Every once in a while I think I may have found a verse that you can't really dig into and find out something new. For a second I thought this was one of those verses like Nehemiah 7:69, "their camels 435, and their donkeys 6,720." And after you get over laughing, even THAT verse reveals the size of herds in ancient Israel and... okay... maybe there isn't a spiritual point in it.

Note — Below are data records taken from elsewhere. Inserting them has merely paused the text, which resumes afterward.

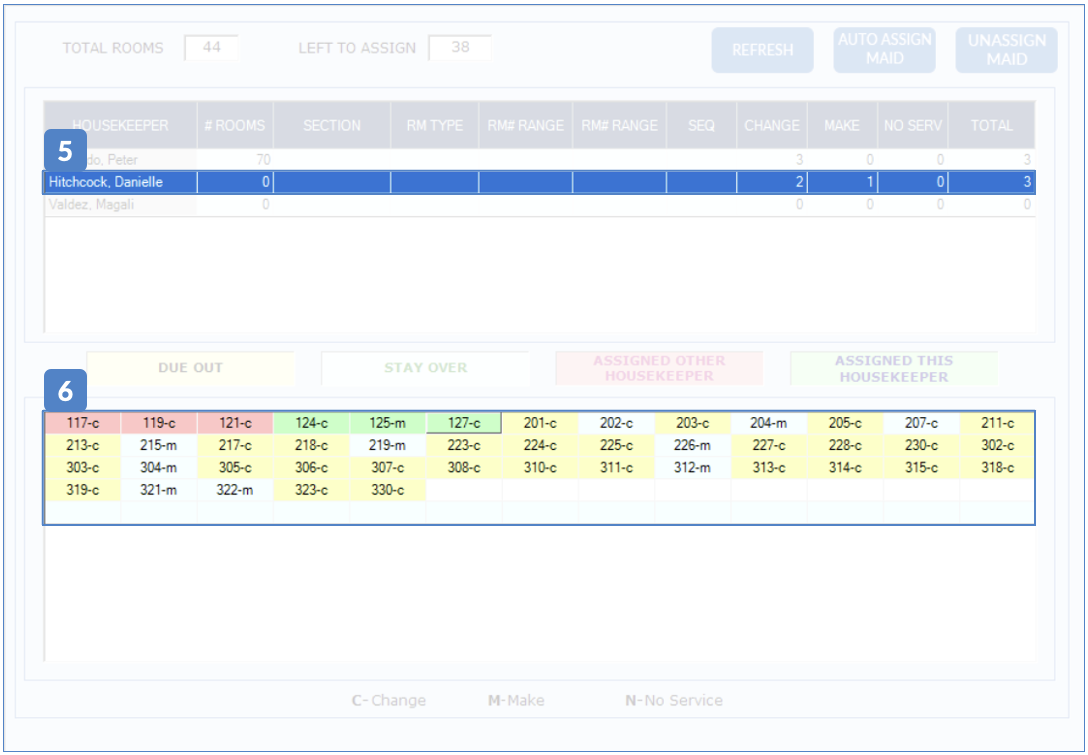
Task: Click the Assigned Other Housekeeper legend swatch
Action: pyautogui.click(x=659, y=368)
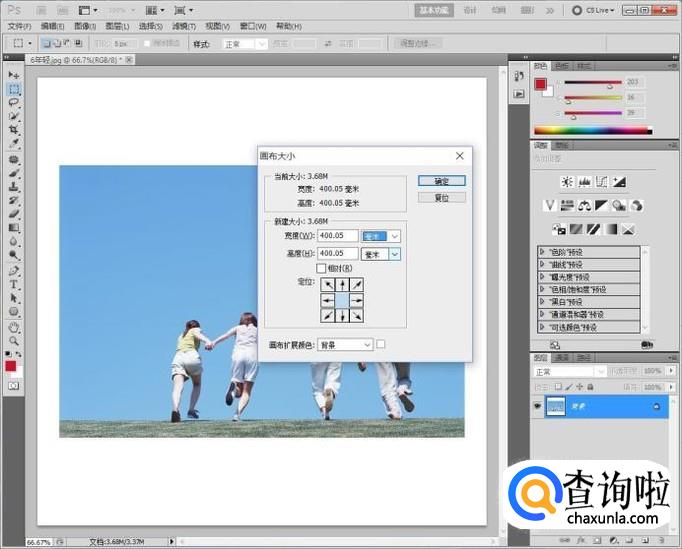Image resolution: width=682 pixels, height=549 pixels.
Task: Add a Brightness/Contrast adjustment (sun icon)
Action: 567,182
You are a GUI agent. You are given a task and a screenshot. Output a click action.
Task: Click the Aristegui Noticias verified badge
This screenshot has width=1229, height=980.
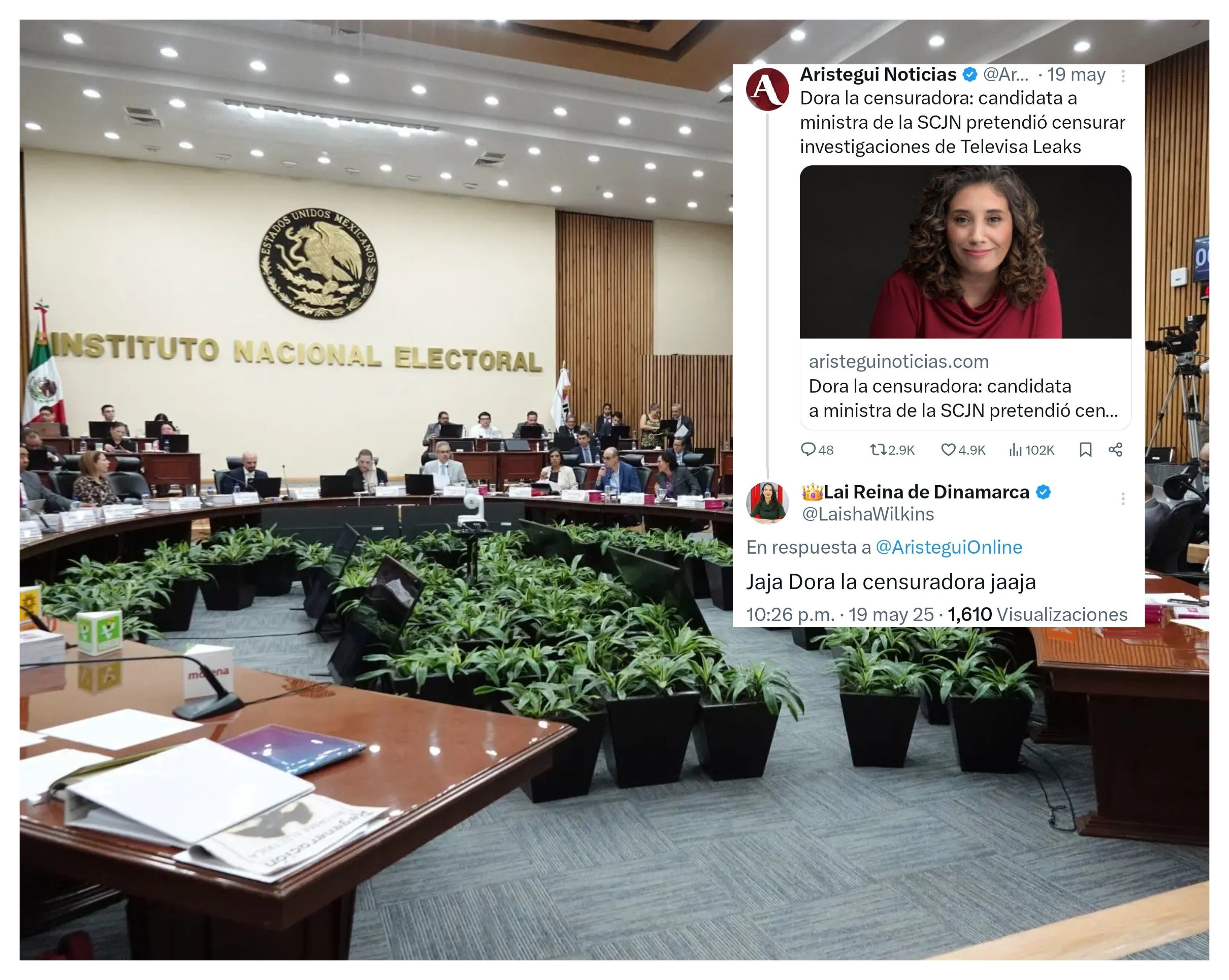pyautogui.click(x=970, y=74)
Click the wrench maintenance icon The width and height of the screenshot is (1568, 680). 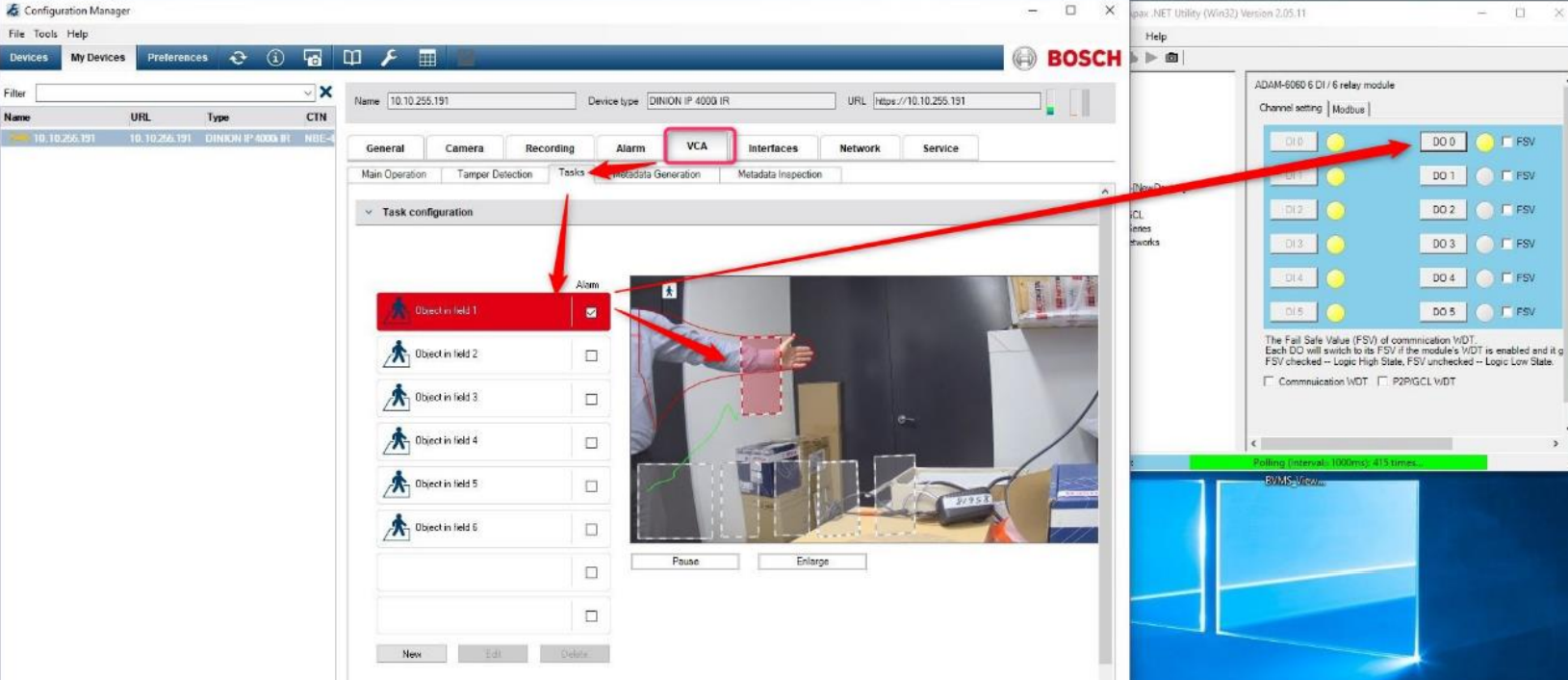[389, 58]
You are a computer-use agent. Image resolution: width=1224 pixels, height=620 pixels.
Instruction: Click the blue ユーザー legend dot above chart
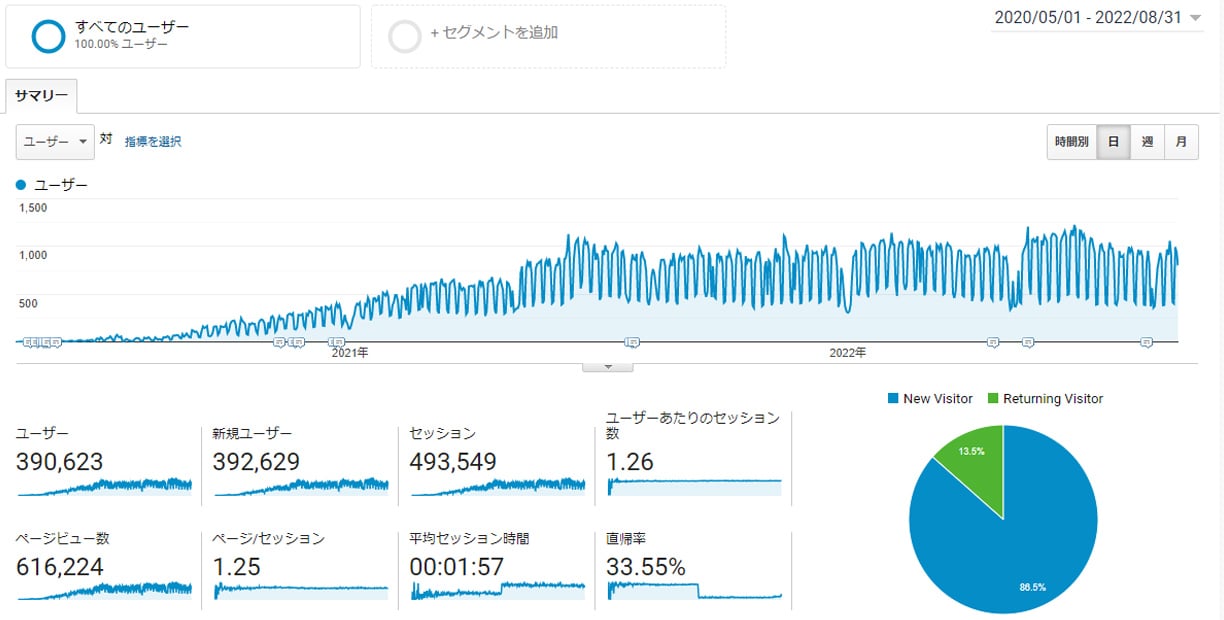(x=21, y=185)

James 3:3 though makes an important point. The purpose of a bit in a horse's mouth is to guide, not to cause pain. The bit sits in a space between teeth so that even when the horse's mouth is shut tight it isn't hurting the horse. In training a child a wise parent will never use the words "Shut up!" even when the free-flow of verbal diarrhea makes the parent feel they may drown in the muck. What we should be doing is channeling all that learning capacity into a series of teachable moments. If the "bit" we put in our kids' mouths is a gentle one they will grow into inquisitive people who really want to engage with their environment in positive ways. If, on the other hand, we squelch their desire to learn or shut them up with TV, or worse, with food, we will soon rue the day we put the bit in their mouth for the pain it causes. I always thought I had been pretty even-handed with my 2 kids. But at a critical time in the grade-school years there were just enough times when I had my younger one, Beth, in the car when I was trying to have a serious discussion with one of the teens I was mentoring where in the moment I told her to sit quietly and read, that she felt, not the gentle bit of guidance, but the painful bit of a parent who simply wanted an immediate outcome. We've discussed it over the years and forgiveness has been offered and received, but I know the hurt was very definitely there, and it is one of the deep regrets of my life.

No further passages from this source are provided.